TÜRK GENÇLERİ Mİ DEDİ TÜRKİYE GENÇLERİ Mİ?
Aynı şüpheci tavır teşekkür konuşması için de geçerliydi. Nuri Bilge Ceylan, "Son bir yılda hayatını kaybeden Türk gençleri" mi demişti, "Türkiye'nin gençleri" mi? Soma faciasında hayatını kaybedenlerden söz etmiş miydi? Bilemezdik bunları, çünkü 67. Cannes Film Festivali ödül töreni hiçbir yayın organı tarafından canlı olarak yayımlanmadı.
Yayıncı kuruluş Canal+, internet yayınını Altın Palmiye'nin verildiği dakikada kesti. Neyse ki, Lumiere Theatre'de bulunan cevval sinemacılarımızın hızlı tweet atmaları sayesinde Altın Palmiye'nin geldiğini 'zamanında' öğrenebildik.
CEYLAN ŞAŞKINLIĞINI DİLE GETİRDİ

Nuri Bilge Ceylan, Cannes sonrasında şaşkınlığını net bir şekilde dile getirdi ve "Bu yıl Türkiye'den hiçbir televizyon yoktu burada" dedi. Gazetelerin de karnesi iyi değil ama hiç değilse ajanslardan gelen 'konserve' haberlerle yetinmediler ve farklı görevleri nedeniyle Cannes'da olanlardan yazı aldılar.(...)
CANLI YAYIN İÇİN ÇILGIN BİR BÜTÇE GEREKMİYOR
(Tecrübeyle sabit bir bilgi aktarayım, günde yarım saat canlı yayın yapmak çılgın bir bütçe gerektirmiyor. Sponsorun sırtından kâr etmek amacı bir kenara bırakılabilirse tabii. Teknoloji yatırımlarıyla övünen ülkemizin, çok az maliyeti olan 3G yayınını bile yapmamış/yapmak istememiş olmasının mazereti yok.) 

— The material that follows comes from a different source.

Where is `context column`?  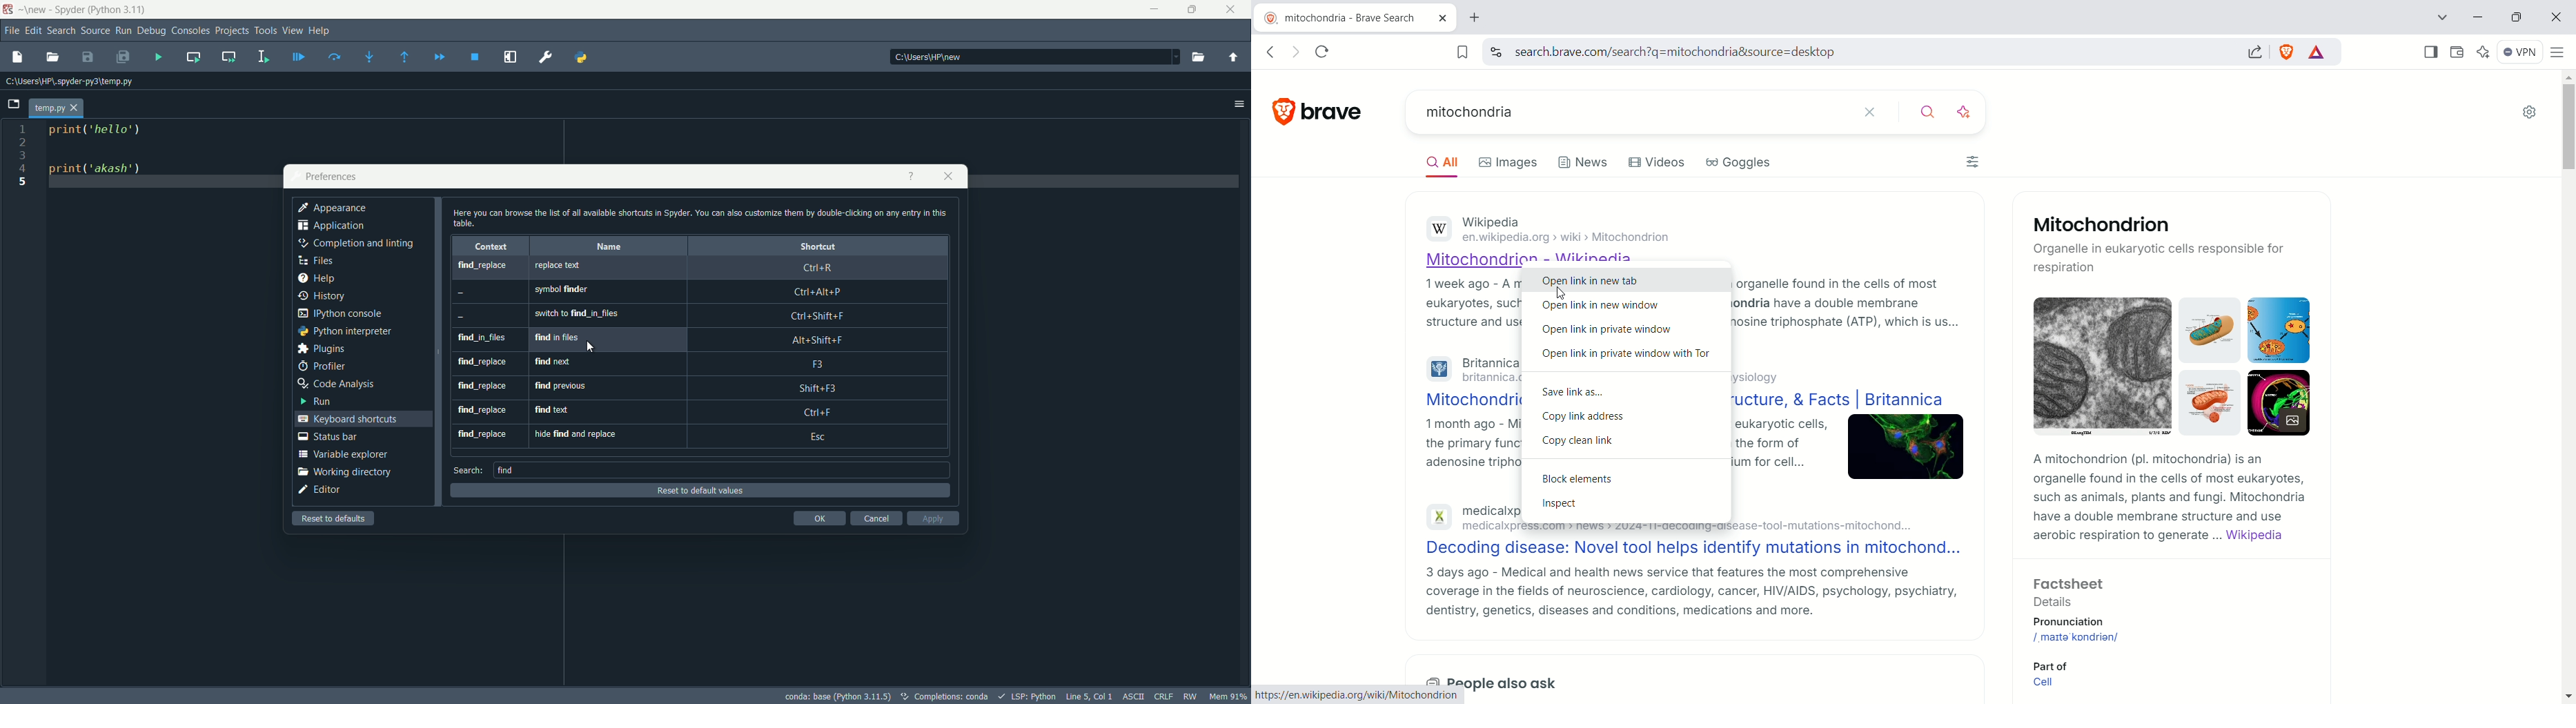
context column is located at coordinates (494, 246).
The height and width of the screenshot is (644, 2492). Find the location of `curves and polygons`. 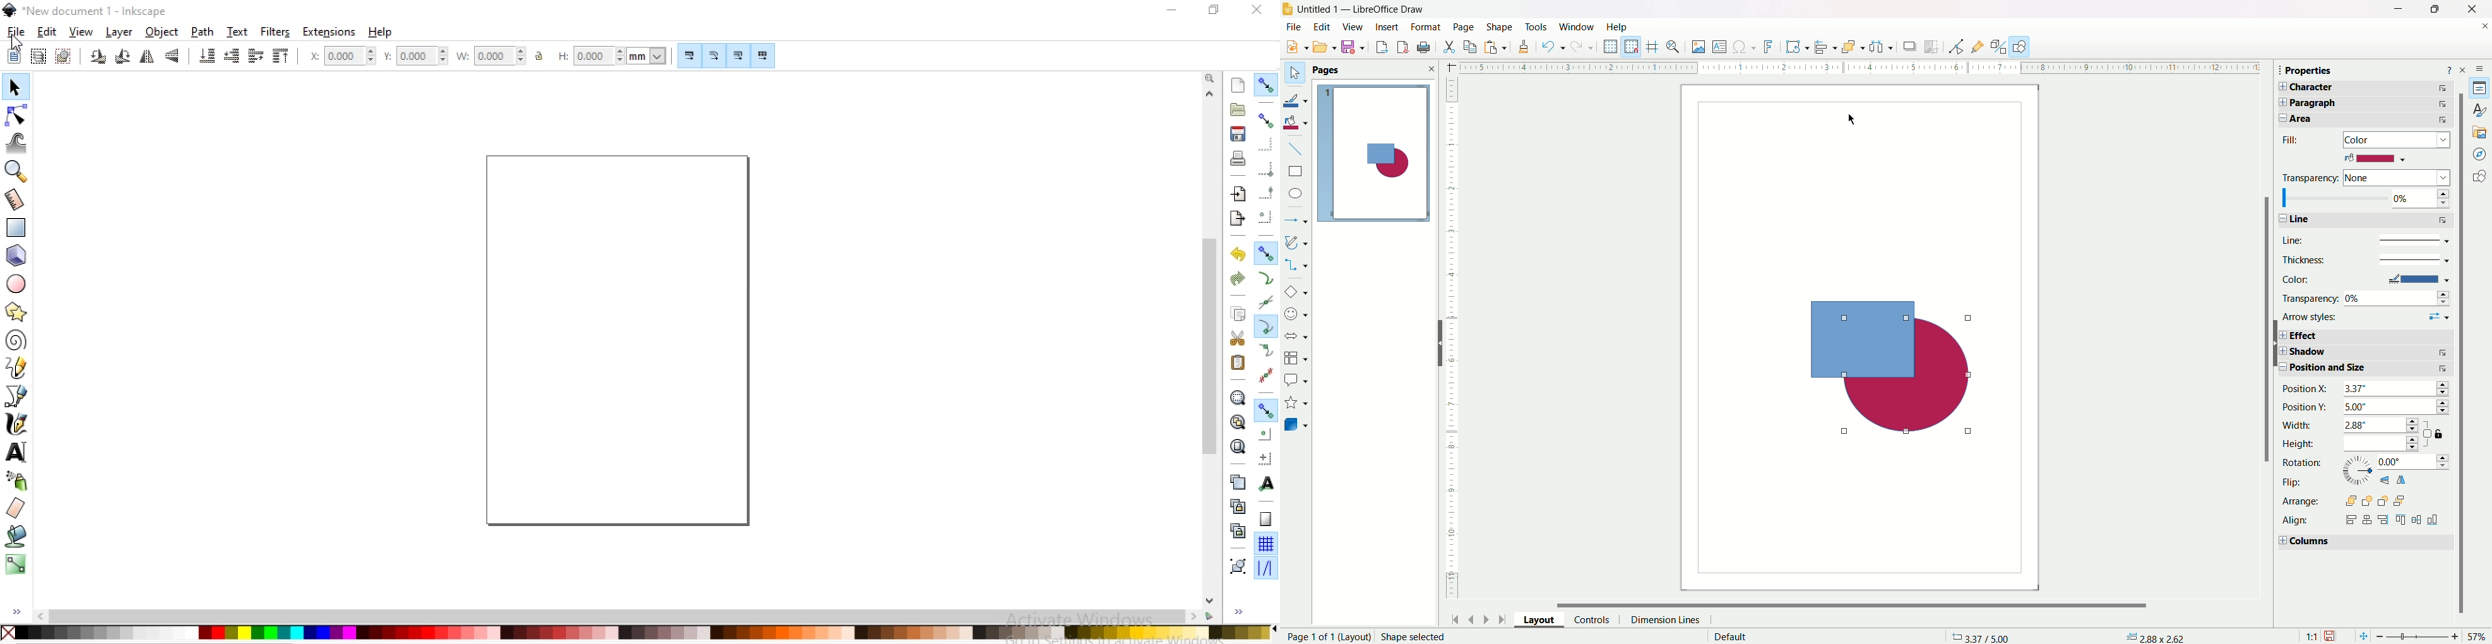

HALUK BİLGİNER SİZ GEZİ'DE DE YOKTUNUZ DEDİ?

Haluk Bilginer, Cannes dönüşü katıldığı televizyon programlarında kırgınlığını ve kızgınlığını saklamadı. "Bütün dünya oradaydı ama siz yoktunuz" dedi. Program sunucuları "Soma sonrası yasta olduğumuz için Cannes'dan yayın yapmadık" deyince de noktayı koydu Bilginer: "Siz zaten Gezi'de de yoktunuz." (...)

YAS YALANINA GEREK YOK

Soma faciasından aylar önce tamamlanması gereken basın akreditasyonları bile yapılmamışken, bütçe ya da yas yalanlarına hiç gerek yoktu. 


TÜRKİYE HARİÇ TÜM DÜNYA ORADAYDI

Lafı uzatmadan adını koyalım: Türkiye hariç bütün dünya oradaydı. Başbakan'ın attığı her adımı takip eden, ekonomi zirvelerine tam teşekküllü yayın aracı gönderen, futbol takımlarının hazırlık maçlarını bile canlı yayımlayan televizyonlarımız yoktu. Değerli basınımız Nuri Bilge Ceylan'ı Cannes'da 'yalnız' bıraktı. Şimdi iki kelimelik bir röportaj için ödüllü sinemacının peşinde koşanların, kültür-sanat algısını dönüştüren bir 'görmezden gelme' operasyonunun parçası olduklarını bilmeleri gerekiyor.

Ama unutmasınlar, o yumruk havaya öyle kolay kalkmıyor ve hep havada durmuyor.